Return a copy of each line in the listing that includes the word "Email".

[Start of section]

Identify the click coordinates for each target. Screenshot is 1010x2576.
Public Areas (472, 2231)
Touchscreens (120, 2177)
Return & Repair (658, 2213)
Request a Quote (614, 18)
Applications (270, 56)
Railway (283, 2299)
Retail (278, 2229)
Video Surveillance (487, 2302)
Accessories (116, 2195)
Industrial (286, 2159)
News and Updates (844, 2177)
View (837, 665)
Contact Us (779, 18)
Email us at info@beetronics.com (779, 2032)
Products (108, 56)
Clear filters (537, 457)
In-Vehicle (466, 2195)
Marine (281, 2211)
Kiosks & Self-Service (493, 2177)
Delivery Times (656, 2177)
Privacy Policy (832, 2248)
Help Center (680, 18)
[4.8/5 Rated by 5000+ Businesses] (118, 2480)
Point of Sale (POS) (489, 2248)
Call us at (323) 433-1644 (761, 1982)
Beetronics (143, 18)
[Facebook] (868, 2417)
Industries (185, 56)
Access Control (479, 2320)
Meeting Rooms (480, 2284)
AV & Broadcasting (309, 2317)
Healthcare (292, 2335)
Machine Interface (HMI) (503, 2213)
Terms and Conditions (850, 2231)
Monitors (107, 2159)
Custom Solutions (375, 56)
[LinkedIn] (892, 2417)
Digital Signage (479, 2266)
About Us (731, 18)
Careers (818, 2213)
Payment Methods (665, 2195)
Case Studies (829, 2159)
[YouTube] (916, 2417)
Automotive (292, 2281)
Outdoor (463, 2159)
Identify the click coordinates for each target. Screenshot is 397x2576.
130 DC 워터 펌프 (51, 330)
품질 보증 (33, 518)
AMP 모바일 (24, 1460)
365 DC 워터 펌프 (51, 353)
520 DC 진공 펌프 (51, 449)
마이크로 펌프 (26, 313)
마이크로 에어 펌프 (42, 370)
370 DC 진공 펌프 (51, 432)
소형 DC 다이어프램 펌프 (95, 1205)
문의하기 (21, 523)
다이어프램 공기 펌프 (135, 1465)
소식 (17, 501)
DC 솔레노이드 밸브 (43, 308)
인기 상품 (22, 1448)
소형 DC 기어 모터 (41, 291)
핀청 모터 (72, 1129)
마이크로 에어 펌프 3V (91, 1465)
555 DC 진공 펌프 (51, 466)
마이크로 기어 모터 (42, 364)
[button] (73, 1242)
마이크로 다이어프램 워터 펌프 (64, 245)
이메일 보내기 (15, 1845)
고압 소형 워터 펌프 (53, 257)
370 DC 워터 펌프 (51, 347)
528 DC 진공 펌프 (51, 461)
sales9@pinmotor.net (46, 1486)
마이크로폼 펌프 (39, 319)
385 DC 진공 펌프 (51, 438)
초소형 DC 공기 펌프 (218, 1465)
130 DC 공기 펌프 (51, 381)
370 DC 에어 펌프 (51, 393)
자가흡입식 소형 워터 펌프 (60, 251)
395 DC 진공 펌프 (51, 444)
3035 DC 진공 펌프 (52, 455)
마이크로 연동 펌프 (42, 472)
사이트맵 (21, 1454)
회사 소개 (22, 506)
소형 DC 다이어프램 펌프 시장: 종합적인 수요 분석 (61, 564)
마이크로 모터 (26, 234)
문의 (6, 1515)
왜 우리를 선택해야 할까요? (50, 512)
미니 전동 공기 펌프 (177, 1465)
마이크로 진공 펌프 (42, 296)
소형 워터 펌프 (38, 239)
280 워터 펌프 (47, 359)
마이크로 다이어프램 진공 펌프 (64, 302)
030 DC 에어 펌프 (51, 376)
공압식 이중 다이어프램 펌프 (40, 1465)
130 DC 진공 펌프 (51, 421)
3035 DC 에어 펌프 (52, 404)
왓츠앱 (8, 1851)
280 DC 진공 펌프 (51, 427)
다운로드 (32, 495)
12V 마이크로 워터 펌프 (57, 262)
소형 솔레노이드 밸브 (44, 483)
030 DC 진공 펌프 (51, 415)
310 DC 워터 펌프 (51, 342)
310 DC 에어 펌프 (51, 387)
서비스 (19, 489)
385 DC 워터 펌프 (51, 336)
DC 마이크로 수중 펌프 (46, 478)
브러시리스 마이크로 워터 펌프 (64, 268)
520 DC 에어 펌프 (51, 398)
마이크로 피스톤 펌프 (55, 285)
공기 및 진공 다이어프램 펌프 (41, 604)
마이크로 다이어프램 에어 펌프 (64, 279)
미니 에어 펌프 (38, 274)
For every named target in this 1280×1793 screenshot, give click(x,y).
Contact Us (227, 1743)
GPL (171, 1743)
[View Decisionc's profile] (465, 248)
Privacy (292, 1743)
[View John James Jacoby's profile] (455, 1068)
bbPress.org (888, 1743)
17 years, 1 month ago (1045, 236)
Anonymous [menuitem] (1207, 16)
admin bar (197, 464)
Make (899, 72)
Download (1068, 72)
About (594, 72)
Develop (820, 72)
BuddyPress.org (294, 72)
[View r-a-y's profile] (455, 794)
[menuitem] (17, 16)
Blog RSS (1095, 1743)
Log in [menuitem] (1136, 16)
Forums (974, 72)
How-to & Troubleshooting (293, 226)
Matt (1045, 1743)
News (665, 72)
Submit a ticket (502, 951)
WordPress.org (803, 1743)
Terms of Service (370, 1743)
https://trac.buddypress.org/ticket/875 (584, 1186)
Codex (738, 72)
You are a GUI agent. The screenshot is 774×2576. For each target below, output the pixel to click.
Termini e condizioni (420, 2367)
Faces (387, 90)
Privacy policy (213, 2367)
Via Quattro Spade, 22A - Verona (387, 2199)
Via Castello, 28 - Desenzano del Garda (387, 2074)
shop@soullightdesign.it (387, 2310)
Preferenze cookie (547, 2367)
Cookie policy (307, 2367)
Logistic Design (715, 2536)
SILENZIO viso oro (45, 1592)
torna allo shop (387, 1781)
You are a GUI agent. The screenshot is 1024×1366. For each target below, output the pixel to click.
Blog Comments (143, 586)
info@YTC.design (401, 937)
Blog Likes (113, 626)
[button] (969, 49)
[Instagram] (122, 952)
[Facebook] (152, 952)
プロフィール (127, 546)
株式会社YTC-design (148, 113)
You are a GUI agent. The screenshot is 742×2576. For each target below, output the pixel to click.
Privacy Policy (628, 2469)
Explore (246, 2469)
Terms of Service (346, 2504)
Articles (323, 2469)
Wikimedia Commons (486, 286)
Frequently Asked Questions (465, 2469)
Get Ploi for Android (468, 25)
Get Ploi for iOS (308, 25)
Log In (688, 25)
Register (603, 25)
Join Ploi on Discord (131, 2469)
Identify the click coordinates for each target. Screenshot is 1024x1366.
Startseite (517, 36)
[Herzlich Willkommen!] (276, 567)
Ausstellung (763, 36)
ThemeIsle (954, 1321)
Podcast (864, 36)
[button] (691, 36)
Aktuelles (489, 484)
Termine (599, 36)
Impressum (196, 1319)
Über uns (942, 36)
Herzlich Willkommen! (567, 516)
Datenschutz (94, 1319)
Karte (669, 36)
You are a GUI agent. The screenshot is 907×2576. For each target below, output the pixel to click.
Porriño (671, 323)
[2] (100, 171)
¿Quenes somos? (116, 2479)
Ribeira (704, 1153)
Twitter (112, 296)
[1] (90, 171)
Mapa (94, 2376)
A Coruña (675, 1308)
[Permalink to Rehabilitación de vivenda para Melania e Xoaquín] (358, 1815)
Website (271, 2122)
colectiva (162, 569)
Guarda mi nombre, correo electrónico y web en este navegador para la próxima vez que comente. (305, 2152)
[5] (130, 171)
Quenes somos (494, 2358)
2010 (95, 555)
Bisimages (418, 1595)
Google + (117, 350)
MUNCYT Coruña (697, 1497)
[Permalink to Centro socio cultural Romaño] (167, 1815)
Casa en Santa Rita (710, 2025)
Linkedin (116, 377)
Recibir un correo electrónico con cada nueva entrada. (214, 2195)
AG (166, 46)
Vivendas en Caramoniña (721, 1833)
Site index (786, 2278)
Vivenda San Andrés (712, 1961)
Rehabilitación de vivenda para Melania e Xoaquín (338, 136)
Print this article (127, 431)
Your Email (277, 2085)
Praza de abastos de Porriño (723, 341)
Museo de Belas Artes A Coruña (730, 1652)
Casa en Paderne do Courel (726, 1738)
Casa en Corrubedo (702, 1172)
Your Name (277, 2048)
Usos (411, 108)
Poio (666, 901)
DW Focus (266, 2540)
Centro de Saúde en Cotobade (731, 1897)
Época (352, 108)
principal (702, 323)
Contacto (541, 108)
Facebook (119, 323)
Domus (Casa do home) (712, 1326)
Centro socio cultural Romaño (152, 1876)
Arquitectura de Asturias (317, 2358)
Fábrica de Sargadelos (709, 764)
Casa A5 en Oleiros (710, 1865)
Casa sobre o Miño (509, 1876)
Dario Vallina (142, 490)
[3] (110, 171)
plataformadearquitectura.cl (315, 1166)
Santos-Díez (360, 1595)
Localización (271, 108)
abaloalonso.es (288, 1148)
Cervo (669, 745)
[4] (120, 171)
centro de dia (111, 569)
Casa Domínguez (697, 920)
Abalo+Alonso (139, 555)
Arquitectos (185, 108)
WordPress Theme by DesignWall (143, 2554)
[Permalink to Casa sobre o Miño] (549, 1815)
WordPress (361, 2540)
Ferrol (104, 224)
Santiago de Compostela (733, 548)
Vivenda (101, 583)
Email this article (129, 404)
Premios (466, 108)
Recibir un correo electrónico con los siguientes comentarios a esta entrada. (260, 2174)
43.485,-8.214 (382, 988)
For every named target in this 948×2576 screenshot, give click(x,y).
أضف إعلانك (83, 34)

[End of section]

■ **Problem solution**:
Email us at info@beetronics.com (779, 2032)
Your Email (277, 2085)
Email this article (129, 404)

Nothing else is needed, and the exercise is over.